We demonstrated that , for S. pneumoniae, it was related to resistance to the penicillins or to the macrolides (Poster ICAAC 03-A-2497-ASM)

From 28 parental strains of S. pneumoniae with various levels of susceptibility to penicillin G ( PEN) or erythromycin (ERY) we increased MICs of LIN by serial daily passages in subMICs of LIN by a gradient plate method

Daily passages in subMICs of LIN were done each day until R to LIN

10 PEN S ( 5 ERY S, 5 ERY R)

10 PEN I ( 5 ERY S, 5 ERY R)

8 PENI R ( 3 ERY S, 5 ERY R)

Among the 15 ERY R strains, we were surprised to see that :

2 strains ( S8 and S22) lost R to ERY when MICs to LIN increased

For 2 other strains (S16, S17), MICs of ERY dropped from > 256 mg/L to 12mg/L but erm(B) gene was still present. Studies of erm(B PCR products on agarose gels showed disappearence of the band for S22 and S8 mutants . For S8 loss of erm(B was associated with loss of tet (M) and int of transposon Tn1545 while only erm(B) gene was lost for S22.
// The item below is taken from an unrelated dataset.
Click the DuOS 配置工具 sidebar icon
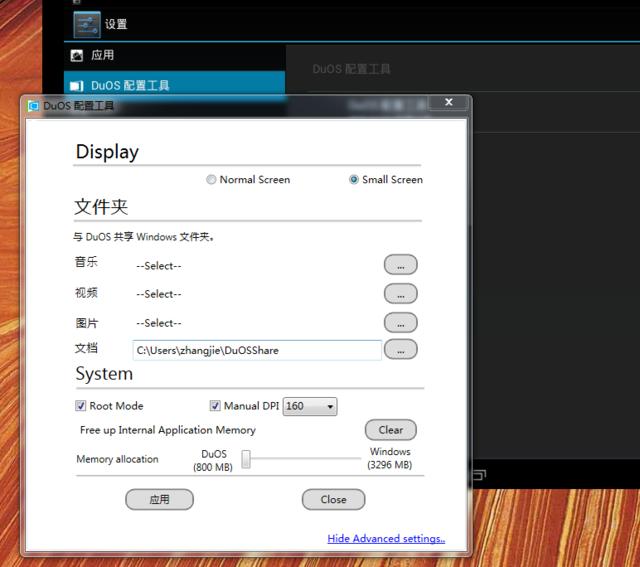tap(77, 86)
Real time PCR showed a significant decrease of erm(B) gene for the two strains .

Sequences of domain V of the 23SrRNA genes of parental S8 and S22 strains and of mutants at intermediate and resistant level to linezolid were done on the 4 copies of the rrl S.pneumoniae gene .

For S8 mutants at MIC of LIN 6mg/L, 12mg/l and 24mg/L no mutations were observed while point mutation G2576U ( E. coli numbering) was observed in the four copies for S22, in three copies for S16. In S17 mutants, mutation G2576U was present on the four copies with an additional mutation C2610U on two copies.

Restoration of susceptibility to tetracycline in one out of 9 parental strains (S12) resistant to tetracycline was observed when resistance to linezolid developed ( linezolid MIC 24 mg/l) but tet (M) gene was still present. This strain lost also its resistance to trimethoprim-sulfamethoxazole.